Buck's low-level build rules specify all inputs (e.g. sources, or outputs from other rules) that may be used when the build rule is executed, so that changes to any of these inputs will trigger rebuilds and use a new cache key. However, in practice, it's not uncommon for these build rules to over-specify their inputs. A good example of this is the C/C++ compilation rules Buck generates. C/C++ compilation rules specify all headers found from the transitive closure of C/C++ library dependencies as inputs, even though in almost all cases only a small subset of these headers are actually used (e.g. a C/C++ source may only use one of many headers exported by a C/C++ library dependency). However, there's not enough information available before running the step to know if any given input is used, and so all inputs must be considered, which can lead to substantial unnecessary rebuilding.
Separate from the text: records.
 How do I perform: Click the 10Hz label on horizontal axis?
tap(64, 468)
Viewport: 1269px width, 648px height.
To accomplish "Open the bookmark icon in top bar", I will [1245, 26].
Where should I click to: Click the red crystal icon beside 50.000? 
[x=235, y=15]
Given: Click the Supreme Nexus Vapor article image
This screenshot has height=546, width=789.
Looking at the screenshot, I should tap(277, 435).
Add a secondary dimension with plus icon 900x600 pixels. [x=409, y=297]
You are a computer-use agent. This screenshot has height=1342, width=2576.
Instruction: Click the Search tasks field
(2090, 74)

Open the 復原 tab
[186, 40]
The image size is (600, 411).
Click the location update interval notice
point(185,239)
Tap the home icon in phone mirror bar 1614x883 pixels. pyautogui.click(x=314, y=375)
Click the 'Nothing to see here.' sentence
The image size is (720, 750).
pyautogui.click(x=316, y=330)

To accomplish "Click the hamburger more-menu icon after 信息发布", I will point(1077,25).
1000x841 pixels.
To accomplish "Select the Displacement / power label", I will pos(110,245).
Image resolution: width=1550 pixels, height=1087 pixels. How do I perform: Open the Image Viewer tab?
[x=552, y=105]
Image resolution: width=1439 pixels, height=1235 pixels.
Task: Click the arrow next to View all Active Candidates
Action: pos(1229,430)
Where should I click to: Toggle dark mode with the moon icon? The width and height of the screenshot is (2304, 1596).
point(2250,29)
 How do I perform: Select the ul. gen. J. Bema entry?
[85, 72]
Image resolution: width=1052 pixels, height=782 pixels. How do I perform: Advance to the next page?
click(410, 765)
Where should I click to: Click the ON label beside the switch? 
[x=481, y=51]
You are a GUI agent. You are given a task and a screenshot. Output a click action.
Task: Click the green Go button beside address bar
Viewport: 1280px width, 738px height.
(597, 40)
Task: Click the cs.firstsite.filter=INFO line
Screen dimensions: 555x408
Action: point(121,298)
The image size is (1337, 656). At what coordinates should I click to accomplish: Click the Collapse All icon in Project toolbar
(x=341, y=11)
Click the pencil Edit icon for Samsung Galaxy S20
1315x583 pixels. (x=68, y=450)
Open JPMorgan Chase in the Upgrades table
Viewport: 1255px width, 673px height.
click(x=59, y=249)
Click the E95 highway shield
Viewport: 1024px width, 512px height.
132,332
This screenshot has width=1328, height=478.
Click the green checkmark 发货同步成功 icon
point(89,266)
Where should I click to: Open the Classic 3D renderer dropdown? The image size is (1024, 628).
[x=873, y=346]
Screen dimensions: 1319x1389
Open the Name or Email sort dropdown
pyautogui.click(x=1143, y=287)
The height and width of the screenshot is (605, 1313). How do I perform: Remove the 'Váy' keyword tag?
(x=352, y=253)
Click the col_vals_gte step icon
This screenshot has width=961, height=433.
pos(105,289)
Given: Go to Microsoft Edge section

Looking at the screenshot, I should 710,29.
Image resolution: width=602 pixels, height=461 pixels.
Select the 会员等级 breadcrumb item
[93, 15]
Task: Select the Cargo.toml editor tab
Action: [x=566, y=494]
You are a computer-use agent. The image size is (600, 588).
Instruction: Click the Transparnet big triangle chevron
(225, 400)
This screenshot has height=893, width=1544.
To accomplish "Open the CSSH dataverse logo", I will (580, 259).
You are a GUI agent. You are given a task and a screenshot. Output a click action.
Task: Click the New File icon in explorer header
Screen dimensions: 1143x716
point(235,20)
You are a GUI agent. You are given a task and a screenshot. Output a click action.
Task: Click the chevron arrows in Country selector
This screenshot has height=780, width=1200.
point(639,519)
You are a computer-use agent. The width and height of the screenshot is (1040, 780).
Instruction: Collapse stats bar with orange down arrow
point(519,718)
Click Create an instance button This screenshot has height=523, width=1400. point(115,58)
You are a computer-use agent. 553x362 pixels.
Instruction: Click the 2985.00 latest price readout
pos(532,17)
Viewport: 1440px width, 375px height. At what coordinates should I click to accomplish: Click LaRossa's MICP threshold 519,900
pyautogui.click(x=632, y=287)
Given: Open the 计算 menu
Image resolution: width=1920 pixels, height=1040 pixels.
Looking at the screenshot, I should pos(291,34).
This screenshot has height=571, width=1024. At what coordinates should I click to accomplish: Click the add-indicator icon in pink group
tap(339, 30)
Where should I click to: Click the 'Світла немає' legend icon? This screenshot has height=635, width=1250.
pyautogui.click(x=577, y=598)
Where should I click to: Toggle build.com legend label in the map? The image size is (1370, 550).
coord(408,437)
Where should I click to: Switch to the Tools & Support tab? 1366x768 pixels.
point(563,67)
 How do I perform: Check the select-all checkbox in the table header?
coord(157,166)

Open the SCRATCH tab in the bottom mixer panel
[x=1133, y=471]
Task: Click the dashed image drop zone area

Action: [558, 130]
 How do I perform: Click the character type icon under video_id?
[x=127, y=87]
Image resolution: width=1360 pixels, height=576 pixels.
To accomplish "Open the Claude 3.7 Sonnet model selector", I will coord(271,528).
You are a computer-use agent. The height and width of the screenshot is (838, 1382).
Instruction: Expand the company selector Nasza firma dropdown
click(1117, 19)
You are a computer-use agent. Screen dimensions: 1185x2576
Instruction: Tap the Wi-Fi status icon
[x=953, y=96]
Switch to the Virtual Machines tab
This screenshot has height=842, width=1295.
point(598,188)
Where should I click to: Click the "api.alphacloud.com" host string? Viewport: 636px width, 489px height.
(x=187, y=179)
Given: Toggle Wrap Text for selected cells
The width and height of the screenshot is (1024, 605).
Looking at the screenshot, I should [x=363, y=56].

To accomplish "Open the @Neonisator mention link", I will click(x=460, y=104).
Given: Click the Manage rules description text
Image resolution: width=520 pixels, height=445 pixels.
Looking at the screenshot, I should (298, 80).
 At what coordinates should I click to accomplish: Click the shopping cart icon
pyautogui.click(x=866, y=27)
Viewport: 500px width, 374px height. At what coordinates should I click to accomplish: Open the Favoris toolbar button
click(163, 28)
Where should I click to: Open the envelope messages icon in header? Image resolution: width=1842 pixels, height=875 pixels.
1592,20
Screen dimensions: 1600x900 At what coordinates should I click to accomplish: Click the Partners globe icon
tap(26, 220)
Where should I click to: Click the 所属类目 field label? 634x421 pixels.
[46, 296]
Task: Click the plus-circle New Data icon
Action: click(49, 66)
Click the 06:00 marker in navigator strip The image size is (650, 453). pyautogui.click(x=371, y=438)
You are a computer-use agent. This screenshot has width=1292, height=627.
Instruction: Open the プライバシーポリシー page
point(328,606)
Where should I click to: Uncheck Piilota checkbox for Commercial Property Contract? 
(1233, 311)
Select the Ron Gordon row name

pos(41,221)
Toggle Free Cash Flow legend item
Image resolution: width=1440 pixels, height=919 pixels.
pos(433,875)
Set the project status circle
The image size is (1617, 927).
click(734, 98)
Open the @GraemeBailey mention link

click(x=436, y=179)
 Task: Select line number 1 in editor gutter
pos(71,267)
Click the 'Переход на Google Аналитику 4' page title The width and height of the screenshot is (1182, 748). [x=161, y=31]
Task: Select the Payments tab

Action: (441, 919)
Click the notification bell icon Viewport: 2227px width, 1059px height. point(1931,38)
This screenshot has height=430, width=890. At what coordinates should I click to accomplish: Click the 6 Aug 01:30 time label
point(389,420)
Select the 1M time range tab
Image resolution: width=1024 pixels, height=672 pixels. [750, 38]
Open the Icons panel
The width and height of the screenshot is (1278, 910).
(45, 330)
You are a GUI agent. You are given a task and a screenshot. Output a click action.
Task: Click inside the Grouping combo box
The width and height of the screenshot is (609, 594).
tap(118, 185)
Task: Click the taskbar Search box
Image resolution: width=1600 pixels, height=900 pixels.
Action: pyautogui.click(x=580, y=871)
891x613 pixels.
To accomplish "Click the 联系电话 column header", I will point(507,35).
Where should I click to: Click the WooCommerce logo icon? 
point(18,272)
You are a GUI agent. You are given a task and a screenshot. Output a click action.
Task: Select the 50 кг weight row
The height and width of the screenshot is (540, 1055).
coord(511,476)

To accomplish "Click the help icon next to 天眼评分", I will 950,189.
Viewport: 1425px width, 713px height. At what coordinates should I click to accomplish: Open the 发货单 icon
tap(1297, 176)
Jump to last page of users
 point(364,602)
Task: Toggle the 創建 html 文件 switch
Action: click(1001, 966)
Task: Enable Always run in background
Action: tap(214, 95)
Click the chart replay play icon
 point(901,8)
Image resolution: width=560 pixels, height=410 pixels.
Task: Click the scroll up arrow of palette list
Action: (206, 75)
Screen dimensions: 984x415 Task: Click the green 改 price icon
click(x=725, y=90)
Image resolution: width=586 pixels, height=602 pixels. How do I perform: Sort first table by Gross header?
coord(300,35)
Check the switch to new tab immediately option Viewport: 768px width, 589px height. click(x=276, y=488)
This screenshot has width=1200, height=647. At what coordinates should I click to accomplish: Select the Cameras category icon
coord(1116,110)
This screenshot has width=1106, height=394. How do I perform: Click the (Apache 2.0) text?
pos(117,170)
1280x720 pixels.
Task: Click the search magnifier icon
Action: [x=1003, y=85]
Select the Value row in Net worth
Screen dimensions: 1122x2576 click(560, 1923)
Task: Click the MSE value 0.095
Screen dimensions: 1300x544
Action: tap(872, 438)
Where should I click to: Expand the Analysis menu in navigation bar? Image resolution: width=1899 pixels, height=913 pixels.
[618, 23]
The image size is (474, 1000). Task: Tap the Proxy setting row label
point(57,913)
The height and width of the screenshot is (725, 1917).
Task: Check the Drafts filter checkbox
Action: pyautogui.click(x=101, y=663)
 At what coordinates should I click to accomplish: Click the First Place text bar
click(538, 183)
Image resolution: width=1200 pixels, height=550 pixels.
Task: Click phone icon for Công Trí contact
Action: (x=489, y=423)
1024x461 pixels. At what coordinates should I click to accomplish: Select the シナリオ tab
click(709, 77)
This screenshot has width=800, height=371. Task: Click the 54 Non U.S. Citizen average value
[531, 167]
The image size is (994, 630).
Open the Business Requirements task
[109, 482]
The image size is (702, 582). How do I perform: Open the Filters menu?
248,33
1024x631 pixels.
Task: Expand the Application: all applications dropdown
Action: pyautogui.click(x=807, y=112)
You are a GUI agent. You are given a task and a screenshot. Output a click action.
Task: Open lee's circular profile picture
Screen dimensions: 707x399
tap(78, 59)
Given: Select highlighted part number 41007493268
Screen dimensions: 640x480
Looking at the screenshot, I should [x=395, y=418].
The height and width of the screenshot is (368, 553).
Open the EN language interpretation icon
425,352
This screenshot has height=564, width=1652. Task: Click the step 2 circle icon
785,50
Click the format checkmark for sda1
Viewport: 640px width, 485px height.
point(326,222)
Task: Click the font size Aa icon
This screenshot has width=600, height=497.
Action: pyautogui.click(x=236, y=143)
In some cases, we can figure out the exact subset of the listed inputs which were actually used after the build. In C/C++, compilers like gcc provide a -M option which produces a dependency file which contains the exact headers that were actually used by during compilation. For supported rules, Buck uses this dependency file before the build, to try avoid an unnecessary rebuild:

  • If no dependency file is initially available before the build, the rule is run as normal and also produces a dependency file for next time, which lists the inputs that were used.
  • If the dependency file is available before the build, Buck will read this in and use this to filter out unused inputs when constructing it's rule key.
It should be noted that dependency files are only used if the standard rule key (which considers all inputs) doesn't match.